9. Assumptions and Diagnostics Flashcards
What are the different linear model assumptions?
Linearity
Independence of Errors
Normality of Errors
Equal Variance
What happens if assumptions are violated?
Model can’t be accurate
Why is it useful visualise assumptions?
Easier to see nature and magnitude of assumption violation
What are some drawbacks of using statistical methods of assessing assumptions?
Suggests assumptions are violated when they are actually small
This is due to statistical power and give no info on actual problem
What is linearity?
Assumes X & Y are linear
What happens if we estimate a linear relation when there isn’t one present?
Can result in underestimating that relation
How is linearity investigated?
Investigated via scatterplots with loess lines (single variance)
or
Component residual’s plots (when we have multiple predictors) - Closer to black line = More linear
How do we test for non-linearity?
Need to know relations between each predictor and outcome are linear by controlling other predictors
Partial residuals for x value
ei + BjXij (partial linear relation xj + y)
What are normally distributed errors?
Assumes error are normally distributed about each predicted value
How are normally distributed errors investigated?
Investigated via QQ plots (Quantile comparisons plots)
- Plot standardized residuals from model against theoretical expected values
- If normally distributed = Should fall neatly on diagonal plot
- If non-normally distributed = Impact shape
- Can also use histograms to see distribution
What is equal variance (Homoscedasticity) ?
Assumes variance is constant across values of the predictors x1, … xk + across values of the fitted values y
What is it called when homoscedasticity is violated?
Heteroscedasticity
How is equal variance investigated?
Using residual plot
When comparing residual values vs predicted values = Should be the same difference above the line and below the line
Categorical predictors = Should show similar spread
Continuous predictors = Should be dots that follow the line closely
What is independence of errors?
Assumes errors are not correlated with one another
How do we test independence of errors?
Difficult to test, unless we know the potential source of correlation between cases
Errors are not correlated in between persons design
Can use a variant of linear model to account for independence
What are linear model diagnostics and what the three features?
Explore individual cases in context of model
Model outliers, High Leverage, High Influence
What are model outliers?
Cases that have unusual outcome values given their predictor values
(Show a large difference between predicted and observed)
What are outliers?
Large residuals = May have a strong influence on the model
How do you determine an outlier?
Size of outlier
Unstandardized individuals (same units as DV)
yi - yi (estimated)
Fine for comparison across cases in lm but difficult to compare across DVs with different units
What is the difference between standardised and studentized residuals?
Standardized residuals:
- Unstandardized/Estimate SD (convert to z-score)
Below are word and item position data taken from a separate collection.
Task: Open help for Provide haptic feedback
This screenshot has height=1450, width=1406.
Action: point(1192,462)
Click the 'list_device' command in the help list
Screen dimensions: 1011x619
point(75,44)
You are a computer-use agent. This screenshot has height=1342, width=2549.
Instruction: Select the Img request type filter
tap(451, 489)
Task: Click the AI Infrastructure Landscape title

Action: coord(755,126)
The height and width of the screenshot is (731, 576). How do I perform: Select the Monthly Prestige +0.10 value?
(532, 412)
- Calculations can include outliers when using whole data
Studentized residuals:
- Standardized residuals w/o extreme case values of > +2 or < -2 indicate outlyingness
What are high leverage cases?
Have unusual predictor value or combination of predictor values (e.g. x for away from x bar (mean))
How do you find high leverage cases?
Hat values used to assess as it’s the difference between value of x and mean value of x
Mean of hat value x 2 = High leverage
What are high influence cases?
Cases having a large impact on estimation of model
Have a strong effect on coefficients - e.g. if deleted a case, coefficient would change
How do we investigate high influence cases?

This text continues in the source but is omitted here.